Full Report
Software developer Davis Lu was found guilty of sabotaging the company's systems. © 2024 TechCrunch. All rights reserved. For personal use only.
Analysis Summary
# Incident Report: Malicious Insider Sabotage via Network 'Kill Switch'
## Executive Summary
A former software developer at a large corporation intentionally sabotaged the company's network by implementing a dormant "kill switch" tied to his former credentials. When his employment ended, the script automatically activated, causing widespread network disruption globally and resulting in hundreds of thousands of dollars in losses. The actor was subsequently identified, tried, and convicted of causing intentional damage to computer systems.
## Incident Details
- **Discovery Date:** September 9, 2019 (Implied based on activation date)
- **Incident Date:** September 9, 2019 (When the kill switch activated)
- **Affected Organization:** Former employer of the developer (Implied a large corporation, possibly Eaton Corp based on source linkage)
- **Sector:** Technology/Software Development (Context implies a large enterprise environment)
- **Geography:** Global (Affecting thousands of employees globally)
## Timeline of Events
### Initial Access
- **Date/Time:** Before September 9, 2019 (Implied during period of employment following restructuring)
- **Vector:** Malicious Insider Threat (Authorized access as an employee/developer)
- **Details:** The developer created and implemented a "kill switch" code designed to lock out all company employees from the network if his credentials were ever deactivated.
### Lateral Movement
- Not explicitly detailed. The action was a pre-planned, system-wide activation upon departure, rather than complex lateral movement post-intrusion.
### Data Exfiltration/Impact
- **Impact:** Widespread system disruptions affecting thousands of employees globally resulted from the network lockout.
- **Damage:** The company incurred "hundreds of thousands of dollars in losses." The script also involved deleting data, as suggested by the conviction details.
### Detection & Response
- **Detection:** The disruption was noticed immediately upon the attacker's termination impacting all users.
- **Response actions taken:** The incident led to significant system restoration efforts and subsequent legal action culminating in a federal jury conviction.
## Attack Methodology
- **Initial Access:** Authorized access via developer credentials prior to termination.
- **Persistence:** The malware/script was embedded, designed to persist until a specific trigger (credential deactivation) was met.
- **Privilege Escalation:** Not applicable; the developer acted within existing, high-level system maintenance privileges.
- **Defense Evasion:** The mechanism (named referencing Active Directory status: "IsDLEnabledinAD") was designed to evade immediate detection by remaining dormant until a predictable administrative action occurred.
- **Credential Access:** Not applicable; the attack relied on utilizing existing, legitimate credentials as a trigger.
- **Discovery:** Not applicable; the activity was internal sabotage rather than external reconnaissance.
- **Lateral Movement:** Not applicable; the impact was comprehensive network lockout.
- **Collection:** Data deletion occurred, though specific collection methods aren't detailed.
- **Exfiltration:** Not specifically mentioned, but data deletion was a consequence.
- **Impact:** Denial of Service/System Sabotage (locking out all employees).
## Impact Assessment
- **Financial:** Hundreds of thousands of dollars in losses for the company.
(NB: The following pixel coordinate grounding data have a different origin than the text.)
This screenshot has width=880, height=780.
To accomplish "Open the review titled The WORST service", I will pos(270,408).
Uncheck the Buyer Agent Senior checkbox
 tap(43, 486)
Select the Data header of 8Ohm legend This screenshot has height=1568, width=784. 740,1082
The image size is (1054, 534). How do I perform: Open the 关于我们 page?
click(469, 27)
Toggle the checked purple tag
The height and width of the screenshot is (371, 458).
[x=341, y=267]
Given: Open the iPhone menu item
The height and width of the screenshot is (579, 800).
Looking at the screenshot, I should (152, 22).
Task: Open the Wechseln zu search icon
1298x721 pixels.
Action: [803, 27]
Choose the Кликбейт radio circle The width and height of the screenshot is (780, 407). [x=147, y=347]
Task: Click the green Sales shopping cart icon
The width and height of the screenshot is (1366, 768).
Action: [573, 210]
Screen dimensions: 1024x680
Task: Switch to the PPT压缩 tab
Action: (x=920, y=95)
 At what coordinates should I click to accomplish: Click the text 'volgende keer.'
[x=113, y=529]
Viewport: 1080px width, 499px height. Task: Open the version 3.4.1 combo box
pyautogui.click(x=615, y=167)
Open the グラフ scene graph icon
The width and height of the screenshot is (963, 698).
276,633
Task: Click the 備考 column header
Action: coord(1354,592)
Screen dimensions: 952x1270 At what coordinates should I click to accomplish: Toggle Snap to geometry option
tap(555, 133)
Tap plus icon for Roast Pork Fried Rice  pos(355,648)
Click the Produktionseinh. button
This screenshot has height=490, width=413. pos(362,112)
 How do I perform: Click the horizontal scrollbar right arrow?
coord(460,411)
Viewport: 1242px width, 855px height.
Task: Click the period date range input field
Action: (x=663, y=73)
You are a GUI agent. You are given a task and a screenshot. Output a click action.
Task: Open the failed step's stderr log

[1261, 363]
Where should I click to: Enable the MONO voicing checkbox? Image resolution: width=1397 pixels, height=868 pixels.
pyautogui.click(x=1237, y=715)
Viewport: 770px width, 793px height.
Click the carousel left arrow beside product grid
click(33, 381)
- **Data Breach:** Data deletion occurred (specific volume unknown).
- **Operational:** Widespread system disruptions affecting thousands of employees globally.
- **Reputational:** Not quantified, but significant disruption often impacts reputation.
## Indicators of Compromise
(Due to the nature of the incident being an insider action using legitimate access leading to a predetermined script execution, traditional IoCs are observational rather than pre-attack artifacts):
- **Network indicators:** System-wide connectivity failure contingent on specific user account status.
- **File indicators:** The presence of the custom script named/referenced as referencing "IsDLEnabledinAD".
- **Behavioral indicators:** Sudden, simultaneous lockout of thousands of user accounts tied to a single administrative event (credential deactivation).
## Response Actions
- **Containment measures:** Implied immediate isolation and disabling of the mechanism causing the lockout ("kill switch").
- **Eradication steps:** Rebuilding affected systems and removing the malicious code.
- **Recovery actions:** Restoring network access for thousands of employees and mitigating the financial losses.
## Lessons Learned
- **Key takeaways:** Security controls must account for malicious actions by trusted insiders, especially during personnel transitions or restructuring events that alter access levels.
- **What could have been done better:** Stronger controls over administrative script deployment, segregation of duties for deployment vs. account management, and implementing pre-termination access review procedures that analyze dormant scripts attached to active accounts.
## Recommendations
- Implement rigorous controls and automated audits for high-privilege scripts or administrative tools left on the network.
- Ensure critical access rights (like Active Directory management) are not tied to a single individual's active employment status.
- Develop and swiftly implement off-boarding procedures that scan for and deactivate access rights simultaneously with reviewing any custom code associated with that departing user's privileges.